Prevalence and Characterization of Plasmid-Mediated Quinolone Resistance Determinants qnr and aac(6’)-Ib-cr in Ciprofloxacin-Resistant Escherichia coli Isolates from Commercial Layer in Korea

Kwang Won Seo; Young Ju Lee

doi:10.4014/jmb.2003.03058

. 2020 May 15;30(8):1180–1183. doi: 10.4014/jmb.2003.03058

Prevalence and Characterization of Plasmid-Mediated Quinolone Resistance Determinants qnr and aac(6’)-Ib-cr in Ciprofloxacin-Resistant Escherichia coli Isolates from Commercial Layer in Korea

Kwang Won Seo ^1,², Young Ju Lee ^1,^*

PMCID: PMC9728193 PMID: 32423191

Abstract

The prevalence and characterization of plasmid-mediated quinolone resistance (PMQR) determinants in ciprofloxacin-resistant Escherichia coli isolated from a Korean commercial layer farm were studied. A total of 45 ciprofloxacin-resistant E. coli isolates were recovered and all isolates were multidrug-resistant. Eight isolates have the PMQR genes aac(6’)-Ib-cr, qnrS1, and qnrB4, and seven isolates exhibited double amino acid exchange at both gyrA and parC, and have high fluoroquinolone minimum inhibitory concentrations. Five transconjugants demonstrated transferability of PMQR and β-lactamase genes and similar antimicrobial resistance. Because PMQR genes in isolates from commercial layer chickens could enter the food supply and directly affect humans, control of ciprofloxacin resistance is needed.

Keywords: Antimicrobial resistance, commercial layer chicken, Escherichia coli, fluoroquinolones, plasmid- mediated quinolone resistance

Ciprofloxacin (CIP) is an important synthetic antimicrobial agent for treating bacterial infections in both humans and animals [1]. CIP resistance develops when bacteria alter their response(s) to the use of this antimicrobial drug [2]. Recently, a steady increase in the prevalence of CIP-resistant Escherichia coli has been reported worldwide [3, 4]. Along with the recent increase in fluoroquinolone resistance, the prevalence of plasmid-mediated quinolone resistance (PMQR) genes has also been increasing in various Enterobacteriaceae worldwide [5]. Although PMQR determinants confer a low level of quinolone resistance on their own, they also facilitate the acquisition of high-level resistance and resistant mutations among susceptible strains [6].
--------------------
Exercise 1: Name the PMQR genes that the abstract of the quinolone resistance article reports finding in eight isolates.
Exercise 2: According to the quinolone resistance article, how many ciprofloxacin-resistant E. coli isolates were recovered?
Exercise 3: Write the next part of the quinolone resistance article, picking up after its last sentence.

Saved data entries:
--------------------
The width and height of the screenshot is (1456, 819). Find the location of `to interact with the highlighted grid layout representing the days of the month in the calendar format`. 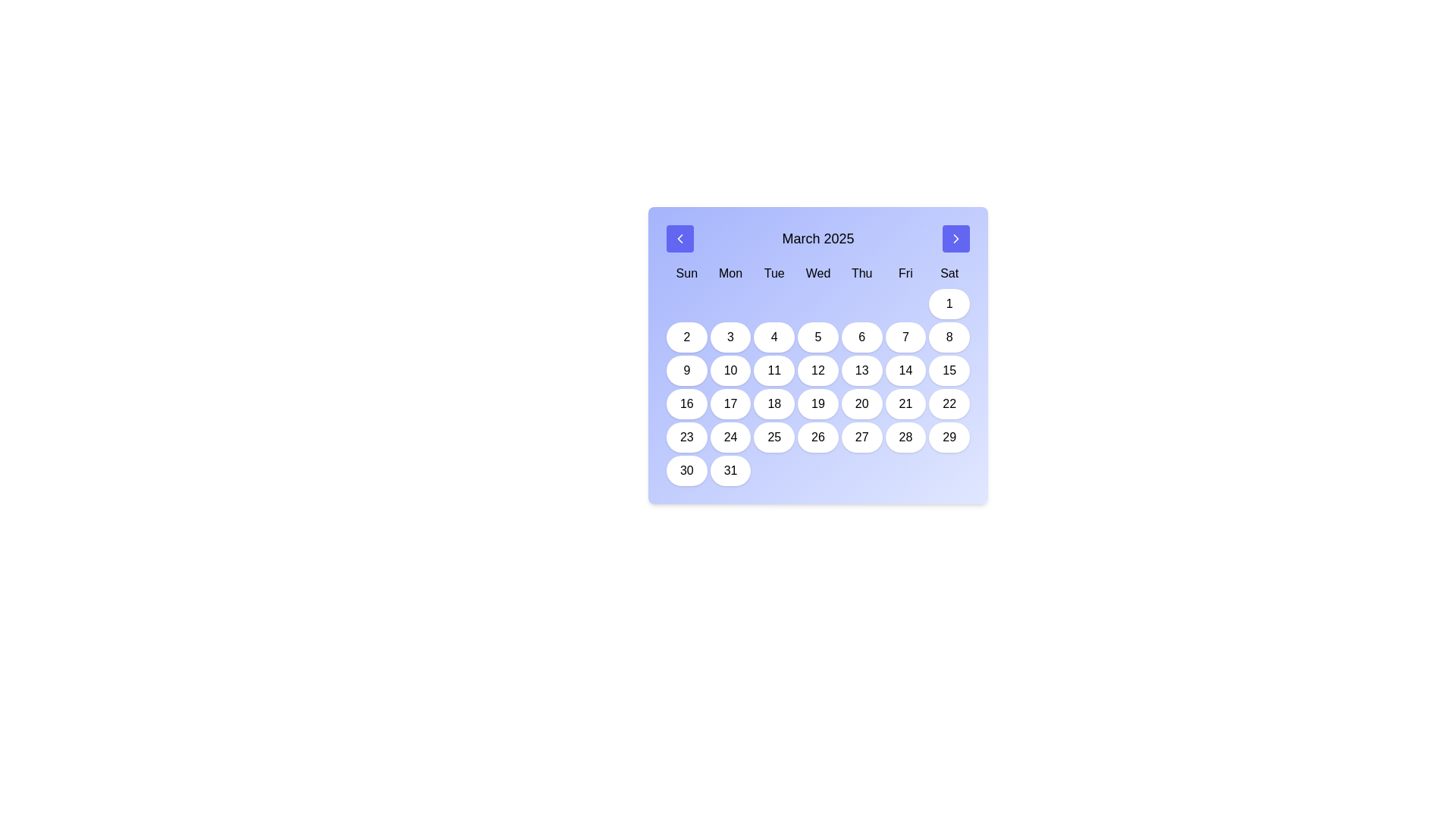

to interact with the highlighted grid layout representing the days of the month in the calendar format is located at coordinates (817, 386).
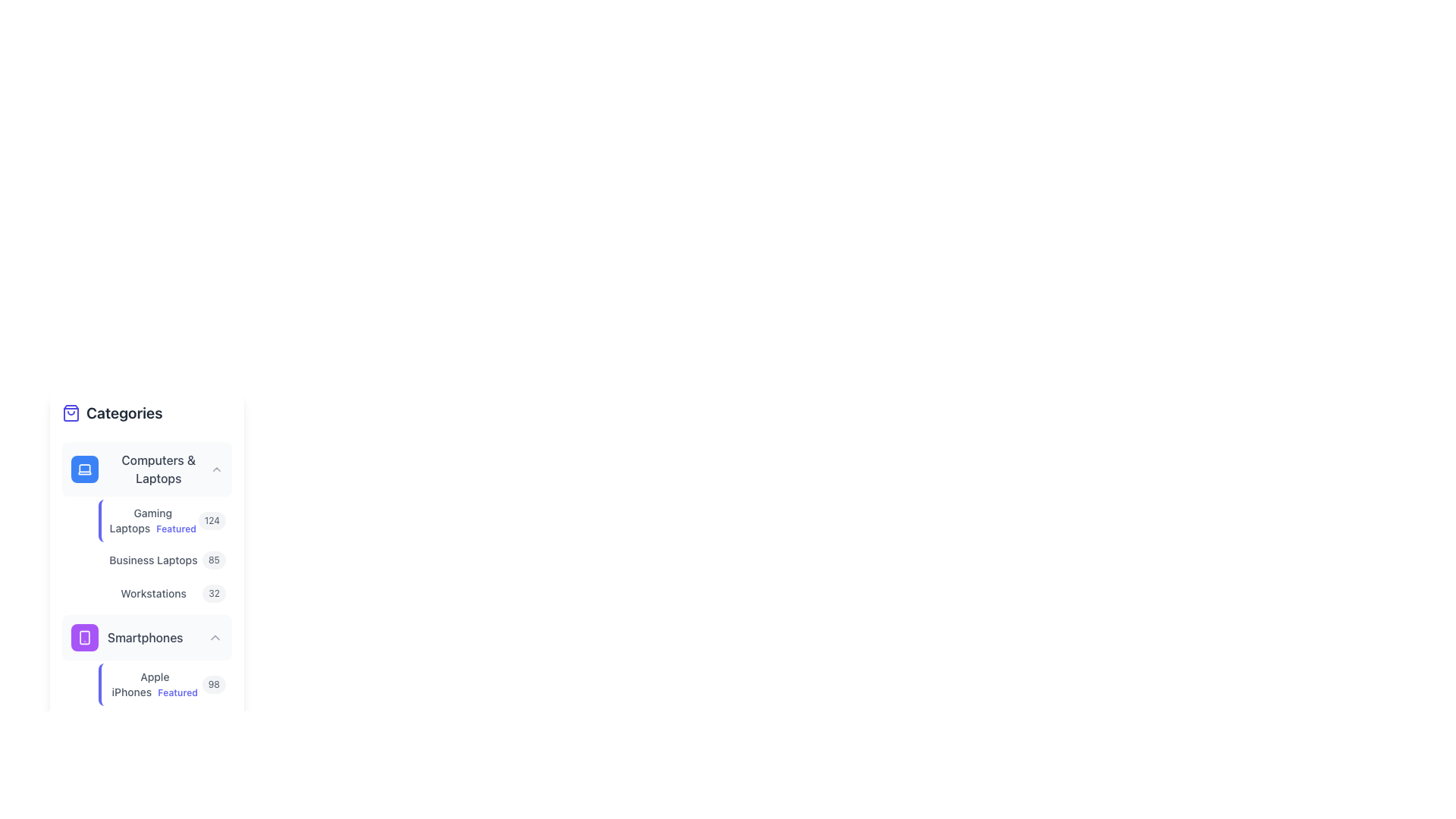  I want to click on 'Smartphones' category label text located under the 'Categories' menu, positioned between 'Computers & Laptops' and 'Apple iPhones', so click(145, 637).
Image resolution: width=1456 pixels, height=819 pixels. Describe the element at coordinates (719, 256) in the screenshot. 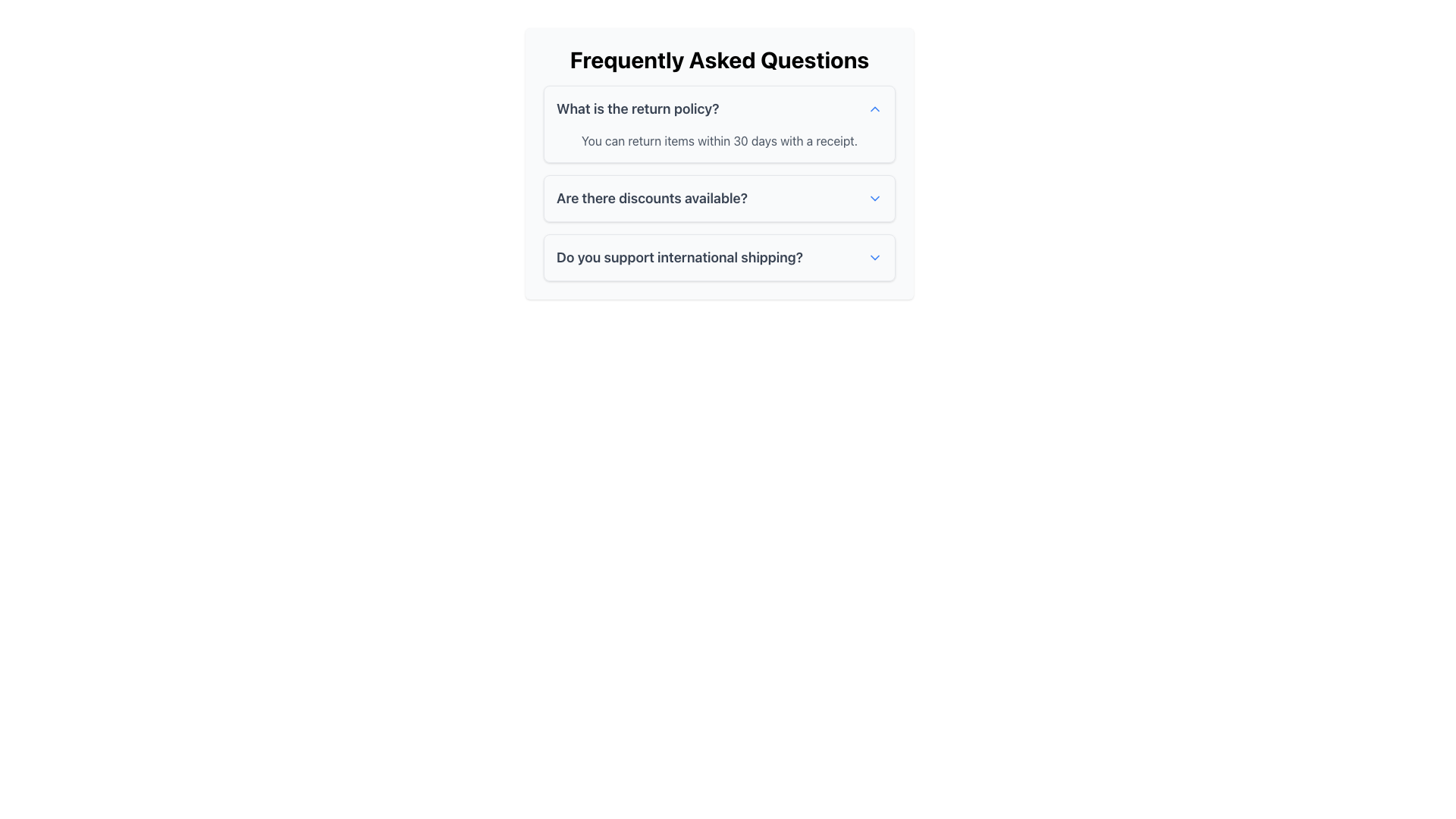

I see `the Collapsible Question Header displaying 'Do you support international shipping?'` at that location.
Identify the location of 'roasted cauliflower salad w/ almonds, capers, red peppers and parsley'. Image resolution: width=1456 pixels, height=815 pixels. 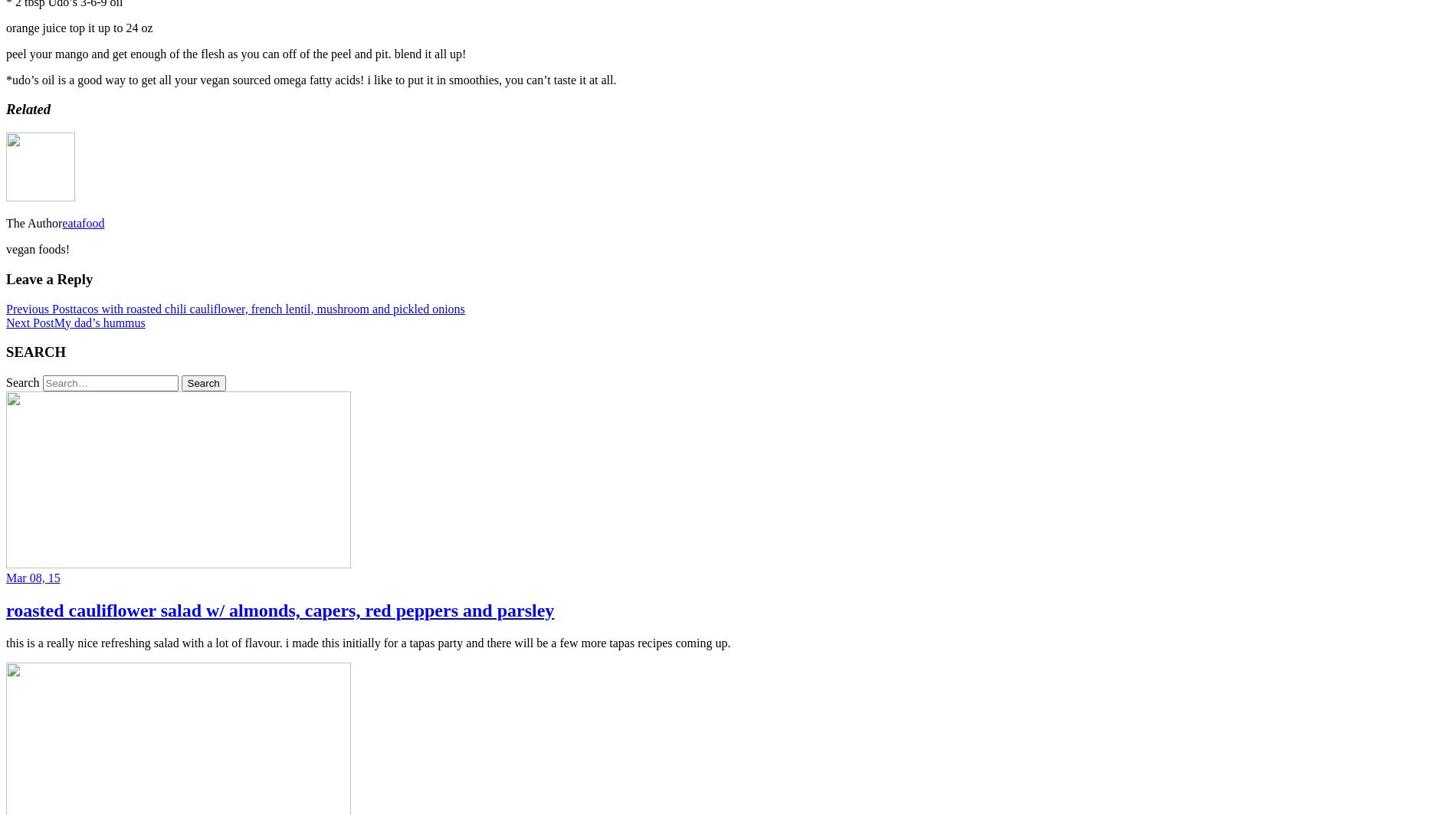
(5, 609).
--------------------
Written reply 1: aac(6’)-Ib-cr, qnrS1, qnrB4

Written reply 2: A total of 45 isolates were recovered.

Written reply 3:
In Korea, the presence of PMQR genes in E. coli isolates from broiler poultry or chicken meat has been reported; however, little is known about PMQR genes in E. coli from commercial layer farms, which play an important role in the supply of dietary protein through the production of eggs [7]. Unlike broiler chickens, commercial layer hens are raised in the cage system past 70 weeks of age [8]. Their eggs can be contaminated by penetration through the eggshell from the colonized gut, or from contaminated feces during or after oviposition, and by infections originating from the reproductive organs [9, 10]. Especially, contaminated eggs are a common cause of food poisoning in humans and can cause serious illnesses like Salmonella infection [11]. In this study, we surveyed genetically characterized CIP-resistant E. coli isolates from commercial layer farms in Korea.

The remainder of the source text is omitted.